> [USING THE INFORMATION]:
A – Update the article on COVID and travel by rewriting the part between "Yes, mistakes we've" and "confessional, of sorts.", inclusive, with "pandemic" replaced by "outbreak".
B – According to the article on COVID and travel, what travel bubble were passengers departing Sydney at the start of?
C – Resume the article on COVID and travel, starting right after its final sentence.

> [PAGE TEXT]:
Australia and international tourism: The 10 things we got wrong about COVID and travel

By Anthony Dennis
Updated
Passengers depart Sydney at the start of the Australia-New Zealand travel bubble, which turned out to be short lived.

Passengers depart Sydney at the start of the Australia-New Zealand travel bubble, which turned out to be short lived.Credit: AP

COVID-19 has made a habit of making clowns of many a so-called expert but the devastating Delta variant has an even more uncanny propensity to render everyone complete and utter dills.

Yes, mistakes we've made more than a few over the past months, yours truly included, in regards to travel and the pandemic.

Now, a year-and-a-half on, with so many harsh lessons learned, it seems a ripe moment to review and reflect where we went wrong - gravely so in some instances - in this COVID confessional, of sorts.

Here's a rundown of the 10 mistakes we've made about travel during the pandemic, how far we've come, and how far we have to go.

> [INFORMATION SUPPLIED]:
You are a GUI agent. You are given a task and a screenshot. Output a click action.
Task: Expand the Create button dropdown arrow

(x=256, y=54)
==
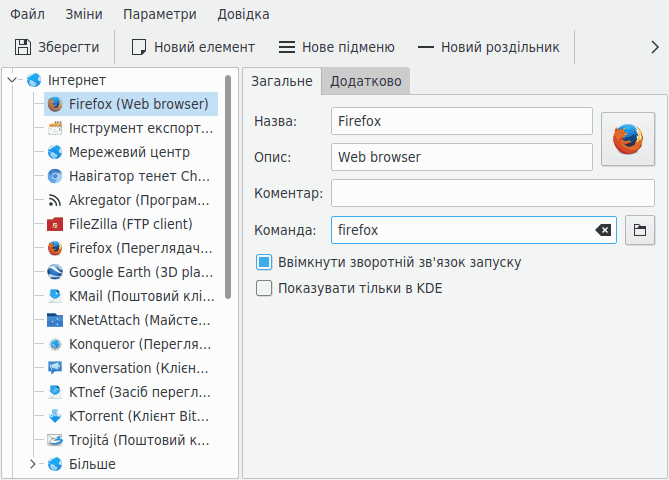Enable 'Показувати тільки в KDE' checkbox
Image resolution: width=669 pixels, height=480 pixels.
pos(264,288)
* * *
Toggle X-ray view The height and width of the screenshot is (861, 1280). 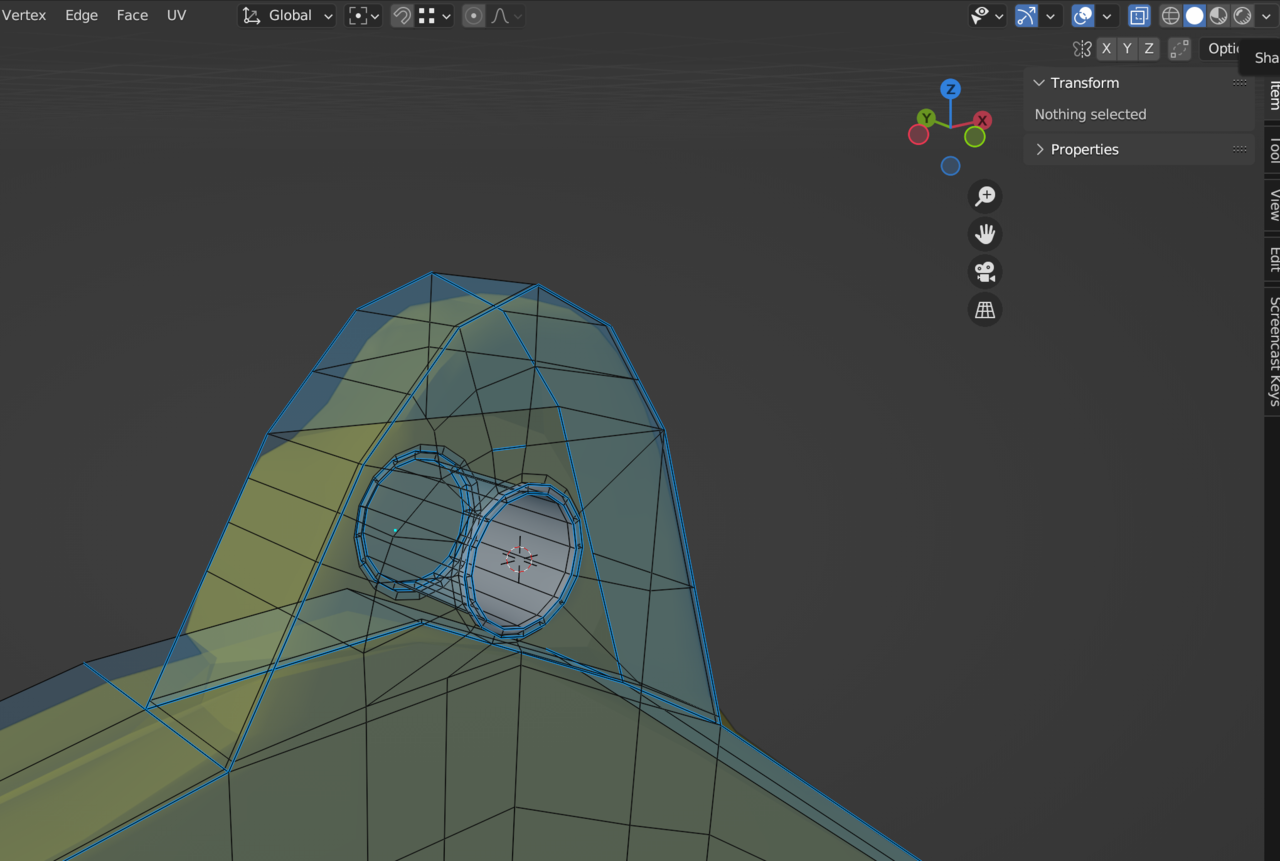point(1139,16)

> [RESPONSES IN ORDER]:
A –
Yes, mistakes we've made more than a few over the past months, yours truly included, in regards to travel and the outbreak.

Now, a year-and-a-half on, with so many harsh lessons learned, it seems a ripe moment to review and reflect where we went wrong - gravely so in some instances - in this COVID confessional, of sorts.

B – The Australia-New Zealand travel bubble.

C –
BUBBLES? NO TROUBLE

If there's one specific disappointment about overseas travel in the pandemic, apart from not being able to travel there, it's the failure of the much-vaunted travel bubbles to fully inflate. The start of the trans-Tasman version of the bubble, which sadly now resembles the ill-fated Hindenburg, sparked enormous optimism that this could be a way of allowing residents of low-caseload nations to travel safely to a limited number of equally safe destinations. Even though the trans-Tasman bubble was a stop and start (and now due to Delta completely stopped) affair, it was the only major travel bridge between destinations to ever remotely work with the much-vaunted model between Singapore and Hong Kong now on the scrap heap.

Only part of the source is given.